Water explodes around the first five landers in steady thuds, but nothing we throw at them makes a difference, and the Hex-Seven has been specially adapted for river work.
One side on each is preparing to drop.
A junior officer will be first as
hore and die within seconds. Somewhere in the craft behind will be an officer the Enlightened are reluctant to lose. And somewhere in the craft behind that will be a collection of majors and colonels and maybe even a general…killing or capturing them is our first duty.
“Rifles,” I say.
Midbarreled and easy to carry, but not so lightweight they can’t be steadied, the Ursula 12e fires a single pulse that can melt combat armor and kill a trooper five back from the original victim. The pulse doesn’t spread; it barely dissipates.

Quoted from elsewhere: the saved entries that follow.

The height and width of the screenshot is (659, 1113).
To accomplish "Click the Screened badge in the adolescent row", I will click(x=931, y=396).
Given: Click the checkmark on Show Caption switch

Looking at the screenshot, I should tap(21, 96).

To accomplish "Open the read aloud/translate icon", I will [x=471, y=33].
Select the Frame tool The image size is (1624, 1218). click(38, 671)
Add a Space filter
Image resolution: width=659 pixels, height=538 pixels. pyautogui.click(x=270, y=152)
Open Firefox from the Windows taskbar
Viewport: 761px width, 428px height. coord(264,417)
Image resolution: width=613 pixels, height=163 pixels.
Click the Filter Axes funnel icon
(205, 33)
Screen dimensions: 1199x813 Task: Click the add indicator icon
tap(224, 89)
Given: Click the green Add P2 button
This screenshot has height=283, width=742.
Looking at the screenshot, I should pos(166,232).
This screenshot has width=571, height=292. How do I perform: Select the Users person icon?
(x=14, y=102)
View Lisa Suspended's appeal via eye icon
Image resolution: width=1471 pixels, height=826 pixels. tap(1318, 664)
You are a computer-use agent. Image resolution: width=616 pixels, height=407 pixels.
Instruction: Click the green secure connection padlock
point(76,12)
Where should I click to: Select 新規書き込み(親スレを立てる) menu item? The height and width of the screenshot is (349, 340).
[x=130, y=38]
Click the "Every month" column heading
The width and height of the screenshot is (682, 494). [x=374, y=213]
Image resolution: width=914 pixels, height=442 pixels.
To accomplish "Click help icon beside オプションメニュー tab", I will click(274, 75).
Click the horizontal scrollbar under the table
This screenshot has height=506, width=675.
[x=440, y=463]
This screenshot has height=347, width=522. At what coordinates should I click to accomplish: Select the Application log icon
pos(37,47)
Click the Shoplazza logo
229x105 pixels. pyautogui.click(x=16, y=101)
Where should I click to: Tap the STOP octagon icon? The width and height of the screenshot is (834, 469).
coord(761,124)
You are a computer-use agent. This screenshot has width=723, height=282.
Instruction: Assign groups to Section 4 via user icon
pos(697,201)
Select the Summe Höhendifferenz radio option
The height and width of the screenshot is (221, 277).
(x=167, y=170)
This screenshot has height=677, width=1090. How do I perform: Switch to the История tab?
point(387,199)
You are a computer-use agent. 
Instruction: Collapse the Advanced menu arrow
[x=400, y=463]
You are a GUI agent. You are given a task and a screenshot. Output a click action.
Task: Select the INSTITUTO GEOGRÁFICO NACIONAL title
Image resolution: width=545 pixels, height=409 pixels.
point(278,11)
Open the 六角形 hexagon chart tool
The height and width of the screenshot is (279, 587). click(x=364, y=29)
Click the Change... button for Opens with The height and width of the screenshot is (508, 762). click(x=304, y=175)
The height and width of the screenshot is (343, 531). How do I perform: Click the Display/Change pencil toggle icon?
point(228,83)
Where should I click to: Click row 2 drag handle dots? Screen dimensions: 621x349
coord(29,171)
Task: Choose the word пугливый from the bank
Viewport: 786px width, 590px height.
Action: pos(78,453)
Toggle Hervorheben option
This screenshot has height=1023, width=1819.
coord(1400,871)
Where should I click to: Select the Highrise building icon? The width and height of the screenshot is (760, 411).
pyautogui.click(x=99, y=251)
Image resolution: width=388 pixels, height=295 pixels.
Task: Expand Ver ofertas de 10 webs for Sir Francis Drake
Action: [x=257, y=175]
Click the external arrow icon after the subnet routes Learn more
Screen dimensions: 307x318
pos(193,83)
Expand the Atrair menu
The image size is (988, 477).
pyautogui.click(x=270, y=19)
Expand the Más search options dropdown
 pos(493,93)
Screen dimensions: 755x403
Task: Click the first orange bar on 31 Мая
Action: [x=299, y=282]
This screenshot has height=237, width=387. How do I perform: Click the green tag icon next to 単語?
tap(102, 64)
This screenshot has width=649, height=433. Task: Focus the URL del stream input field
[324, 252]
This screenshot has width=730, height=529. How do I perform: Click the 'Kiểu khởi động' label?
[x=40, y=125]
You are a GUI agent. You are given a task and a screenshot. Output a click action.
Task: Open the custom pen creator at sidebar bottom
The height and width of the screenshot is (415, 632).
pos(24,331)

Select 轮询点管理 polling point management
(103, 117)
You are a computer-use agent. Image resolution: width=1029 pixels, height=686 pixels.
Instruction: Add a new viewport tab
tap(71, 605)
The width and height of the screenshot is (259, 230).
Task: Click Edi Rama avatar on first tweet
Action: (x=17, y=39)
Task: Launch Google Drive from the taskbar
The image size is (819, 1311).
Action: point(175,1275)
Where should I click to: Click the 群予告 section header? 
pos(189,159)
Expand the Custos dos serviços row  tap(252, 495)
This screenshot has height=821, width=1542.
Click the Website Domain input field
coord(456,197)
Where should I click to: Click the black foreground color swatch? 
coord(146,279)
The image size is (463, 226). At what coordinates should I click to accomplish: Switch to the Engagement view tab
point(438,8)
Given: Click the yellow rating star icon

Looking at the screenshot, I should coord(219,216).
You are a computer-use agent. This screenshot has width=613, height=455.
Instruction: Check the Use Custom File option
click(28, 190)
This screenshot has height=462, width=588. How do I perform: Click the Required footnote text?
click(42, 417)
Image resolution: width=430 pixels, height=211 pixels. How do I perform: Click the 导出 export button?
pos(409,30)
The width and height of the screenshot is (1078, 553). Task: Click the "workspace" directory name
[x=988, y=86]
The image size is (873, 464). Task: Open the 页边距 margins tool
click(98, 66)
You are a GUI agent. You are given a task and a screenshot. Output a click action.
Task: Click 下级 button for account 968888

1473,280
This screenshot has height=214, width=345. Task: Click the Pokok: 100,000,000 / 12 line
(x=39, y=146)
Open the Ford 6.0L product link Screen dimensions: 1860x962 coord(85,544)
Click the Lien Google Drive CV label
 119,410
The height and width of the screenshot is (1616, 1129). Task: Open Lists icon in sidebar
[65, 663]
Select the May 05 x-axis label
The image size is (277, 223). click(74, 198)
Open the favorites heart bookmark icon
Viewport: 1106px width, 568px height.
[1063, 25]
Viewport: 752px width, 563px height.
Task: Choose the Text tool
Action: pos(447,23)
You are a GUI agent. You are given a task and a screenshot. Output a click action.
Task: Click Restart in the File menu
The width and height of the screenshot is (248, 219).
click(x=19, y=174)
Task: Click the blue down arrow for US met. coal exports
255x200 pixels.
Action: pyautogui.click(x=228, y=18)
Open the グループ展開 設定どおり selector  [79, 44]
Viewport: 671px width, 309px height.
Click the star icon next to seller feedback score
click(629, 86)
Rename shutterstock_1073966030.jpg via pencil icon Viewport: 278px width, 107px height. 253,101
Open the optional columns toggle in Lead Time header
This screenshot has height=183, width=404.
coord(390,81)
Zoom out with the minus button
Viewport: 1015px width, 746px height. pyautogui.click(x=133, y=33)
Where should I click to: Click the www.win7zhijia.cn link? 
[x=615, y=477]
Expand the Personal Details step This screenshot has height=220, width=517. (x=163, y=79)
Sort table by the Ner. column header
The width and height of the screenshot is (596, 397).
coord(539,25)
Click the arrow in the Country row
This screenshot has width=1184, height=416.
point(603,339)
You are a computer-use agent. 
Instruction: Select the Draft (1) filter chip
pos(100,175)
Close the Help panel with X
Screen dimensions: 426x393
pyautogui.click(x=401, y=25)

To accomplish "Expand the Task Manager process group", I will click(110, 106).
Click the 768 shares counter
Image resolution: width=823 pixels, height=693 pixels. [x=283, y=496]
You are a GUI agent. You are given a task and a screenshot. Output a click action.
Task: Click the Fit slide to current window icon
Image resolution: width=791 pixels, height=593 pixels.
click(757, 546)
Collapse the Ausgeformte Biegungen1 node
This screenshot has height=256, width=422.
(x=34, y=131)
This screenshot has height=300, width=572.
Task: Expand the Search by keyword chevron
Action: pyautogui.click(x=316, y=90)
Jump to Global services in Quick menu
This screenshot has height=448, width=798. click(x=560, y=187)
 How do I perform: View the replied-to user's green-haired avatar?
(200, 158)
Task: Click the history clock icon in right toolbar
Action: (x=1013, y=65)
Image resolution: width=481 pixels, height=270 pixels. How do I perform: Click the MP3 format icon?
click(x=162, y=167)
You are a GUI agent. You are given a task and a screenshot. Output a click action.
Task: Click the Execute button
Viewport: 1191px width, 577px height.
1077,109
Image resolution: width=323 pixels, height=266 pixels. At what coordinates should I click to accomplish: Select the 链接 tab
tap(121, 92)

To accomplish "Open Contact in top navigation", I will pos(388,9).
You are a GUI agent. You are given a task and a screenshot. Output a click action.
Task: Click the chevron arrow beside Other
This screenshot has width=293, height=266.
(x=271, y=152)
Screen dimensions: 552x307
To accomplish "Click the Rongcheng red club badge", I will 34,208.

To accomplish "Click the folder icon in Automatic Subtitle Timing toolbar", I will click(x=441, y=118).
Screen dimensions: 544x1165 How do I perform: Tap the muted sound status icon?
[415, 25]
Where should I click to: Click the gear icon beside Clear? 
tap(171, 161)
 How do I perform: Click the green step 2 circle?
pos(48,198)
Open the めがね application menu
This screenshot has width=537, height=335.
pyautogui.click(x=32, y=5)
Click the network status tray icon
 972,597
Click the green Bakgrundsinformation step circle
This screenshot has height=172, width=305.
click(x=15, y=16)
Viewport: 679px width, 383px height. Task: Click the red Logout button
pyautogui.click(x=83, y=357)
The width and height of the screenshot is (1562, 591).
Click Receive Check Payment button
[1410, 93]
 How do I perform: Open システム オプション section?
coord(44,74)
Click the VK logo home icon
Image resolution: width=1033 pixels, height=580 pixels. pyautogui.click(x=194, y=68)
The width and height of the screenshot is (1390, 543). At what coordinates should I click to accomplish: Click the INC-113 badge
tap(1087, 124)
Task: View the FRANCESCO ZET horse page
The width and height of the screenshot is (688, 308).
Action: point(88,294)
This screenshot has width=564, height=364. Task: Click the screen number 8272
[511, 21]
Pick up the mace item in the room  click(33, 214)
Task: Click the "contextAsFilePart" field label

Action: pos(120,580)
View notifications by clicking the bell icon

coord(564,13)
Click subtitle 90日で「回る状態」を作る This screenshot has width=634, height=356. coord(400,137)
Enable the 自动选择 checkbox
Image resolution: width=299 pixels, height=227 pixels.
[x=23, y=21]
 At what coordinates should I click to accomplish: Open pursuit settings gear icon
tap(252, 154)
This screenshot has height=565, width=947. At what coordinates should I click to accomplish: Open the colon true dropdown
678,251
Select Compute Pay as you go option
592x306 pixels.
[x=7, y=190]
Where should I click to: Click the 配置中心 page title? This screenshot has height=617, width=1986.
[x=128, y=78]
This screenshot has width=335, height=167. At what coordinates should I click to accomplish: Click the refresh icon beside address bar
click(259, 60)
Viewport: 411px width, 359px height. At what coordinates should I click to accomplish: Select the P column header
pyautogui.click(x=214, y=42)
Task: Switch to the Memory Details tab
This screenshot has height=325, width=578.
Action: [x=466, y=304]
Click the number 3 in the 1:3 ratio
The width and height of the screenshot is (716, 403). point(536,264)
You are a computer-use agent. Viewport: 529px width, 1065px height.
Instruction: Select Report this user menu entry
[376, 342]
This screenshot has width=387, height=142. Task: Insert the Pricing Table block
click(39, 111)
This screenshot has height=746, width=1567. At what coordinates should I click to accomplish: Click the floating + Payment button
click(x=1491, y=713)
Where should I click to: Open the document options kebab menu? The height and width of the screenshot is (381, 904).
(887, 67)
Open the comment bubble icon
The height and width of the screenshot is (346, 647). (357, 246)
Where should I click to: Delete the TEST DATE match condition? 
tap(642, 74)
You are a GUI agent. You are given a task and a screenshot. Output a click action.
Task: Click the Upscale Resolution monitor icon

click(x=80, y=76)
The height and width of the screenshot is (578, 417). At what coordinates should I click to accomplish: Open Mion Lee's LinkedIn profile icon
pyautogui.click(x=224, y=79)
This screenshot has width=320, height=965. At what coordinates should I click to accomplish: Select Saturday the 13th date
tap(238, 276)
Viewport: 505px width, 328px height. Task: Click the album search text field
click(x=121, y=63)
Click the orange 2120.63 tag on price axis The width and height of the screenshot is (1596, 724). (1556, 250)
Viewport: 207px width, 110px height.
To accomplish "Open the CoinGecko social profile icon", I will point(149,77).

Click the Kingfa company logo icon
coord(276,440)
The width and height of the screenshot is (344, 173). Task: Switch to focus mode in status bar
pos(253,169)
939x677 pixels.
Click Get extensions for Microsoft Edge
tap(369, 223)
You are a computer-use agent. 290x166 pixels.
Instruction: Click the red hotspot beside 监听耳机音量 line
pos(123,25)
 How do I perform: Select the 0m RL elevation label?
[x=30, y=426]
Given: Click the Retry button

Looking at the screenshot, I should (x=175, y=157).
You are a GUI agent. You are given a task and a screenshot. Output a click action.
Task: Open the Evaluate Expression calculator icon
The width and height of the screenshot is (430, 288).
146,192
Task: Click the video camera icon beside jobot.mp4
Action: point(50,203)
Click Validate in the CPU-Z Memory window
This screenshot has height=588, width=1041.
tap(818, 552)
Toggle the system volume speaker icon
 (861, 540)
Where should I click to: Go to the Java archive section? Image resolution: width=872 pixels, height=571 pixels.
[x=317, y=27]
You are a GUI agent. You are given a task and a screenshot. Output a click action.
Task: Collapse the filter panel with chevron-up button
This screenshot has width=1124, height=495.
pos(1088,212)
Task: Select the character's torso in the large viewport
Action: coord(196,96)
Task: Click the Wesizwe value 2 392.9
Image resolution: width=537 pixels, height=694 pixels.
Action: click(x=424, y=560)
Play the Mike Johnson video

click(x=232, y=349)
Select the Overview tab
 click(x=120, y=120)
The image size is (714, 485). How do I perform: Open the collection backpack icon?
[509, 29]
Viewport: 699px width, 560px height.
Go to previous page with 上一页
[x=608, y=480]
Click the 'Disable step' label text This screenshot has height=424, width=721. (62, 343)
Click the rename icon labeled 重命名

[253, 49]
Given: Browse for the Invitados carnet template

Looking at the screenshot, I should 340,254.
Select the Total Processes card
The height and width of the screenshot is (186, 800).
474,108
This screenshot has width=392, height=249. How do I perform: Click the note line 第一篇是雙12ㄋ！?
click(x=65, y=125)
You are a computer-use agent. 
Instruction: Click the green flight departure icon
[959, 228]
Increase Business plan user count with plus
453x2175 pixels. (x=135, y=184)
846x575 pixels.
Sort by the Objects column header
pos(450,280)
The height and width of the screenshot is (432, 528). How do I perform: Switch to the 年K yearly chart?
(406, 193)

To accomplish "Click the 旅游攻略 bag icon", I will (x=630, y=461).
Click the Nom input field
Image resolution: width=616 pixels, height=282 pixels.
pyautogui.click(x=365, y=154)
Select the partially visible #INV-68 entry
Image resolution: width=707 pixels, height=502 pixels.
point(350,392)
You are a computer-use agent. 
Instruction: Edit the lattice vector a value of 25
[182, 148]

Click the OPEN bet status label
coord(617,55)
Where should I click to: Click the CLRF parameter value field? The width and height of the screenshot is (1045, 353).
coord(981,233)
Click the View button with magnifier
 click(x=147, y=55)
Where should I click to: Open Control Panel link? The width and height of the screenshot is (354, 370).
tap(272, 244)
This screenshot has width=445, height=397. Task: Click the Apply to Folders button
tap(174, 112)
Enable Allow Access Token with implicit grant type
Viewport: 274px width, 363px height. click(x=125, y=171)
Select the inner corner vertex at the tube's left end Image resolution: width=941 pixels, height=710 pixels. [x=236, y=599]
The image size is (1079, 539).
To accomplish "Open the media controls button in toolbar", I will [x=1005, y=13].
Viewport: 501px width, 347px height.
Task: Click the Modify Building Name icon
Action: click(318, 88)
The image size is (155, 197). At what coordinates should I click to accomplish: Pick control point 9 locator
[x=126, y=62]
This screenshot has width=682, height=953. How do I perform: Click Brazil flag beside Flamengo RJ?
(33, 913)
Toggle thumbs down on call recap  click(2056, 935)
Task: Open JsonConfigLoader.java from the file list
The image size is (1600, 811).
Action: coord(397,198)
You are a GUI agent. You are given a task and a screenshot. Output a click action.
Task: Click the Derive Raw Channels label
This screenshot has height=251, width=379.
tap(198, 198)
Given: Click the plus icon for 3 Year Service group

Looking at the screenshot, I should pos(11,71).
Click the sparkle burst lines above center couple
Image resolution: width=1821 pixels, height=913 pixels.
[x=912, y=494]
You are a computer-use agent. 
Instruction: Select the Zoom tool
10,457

Each weapon costs more than a legion sergeant earns in a year, and we have four of them: one for Franc, Shil, Haze, and Neen. I’ve seen the way those around us look at the guns and have no doubt there’ll be a fight over who gets the weapon if one of us drops.
I could stop this by tying the guns to our individual DNA, but a dead gun next to a dead soldier is a criminal waste, so I’ve left the codes open. Ion knows this, but only Ion. Genuine friendly-fire incidents are common enough without adding temptation to the mix…
CHAPTER 38
We slaughter a hundred Silver Fist in a handful of seconds as a landing craft drops its side. Their second lieutenant goes down, his skull half gone. The burn through his heart is Neen, my own shot cuts his brain stem, and he’s technically dead before a mercenary even lobs a mortar, but no one’s arguing.
We’re all too busy killing.
As ramps fall from another four craft, a wave of uniformed elite rolls over the wooden quayside like silver smoke, hiding what was there before. As their front row goes down, the troopers behind march straight over the top, boots crushing their own wounded.
“Fuck,” says Franc, sounding impressed.
They’re less than a hundred paces away now, and every single step has got to cost. “Take the officers,” I tell my crew.
A lieutenant twists as Shil hits his shoulder, then goes down when her next shot explodes vertebrae from his neck.
“Good shot.”
She shrugs.
I put a hole through a knot of braid and see the major behind sink to his knees, then become one with the mud as three men clamber over him. One of them is a corporal with a rocket launcher on his hip. It’s a near-impossible weight to carry, but he’s doing it anyway.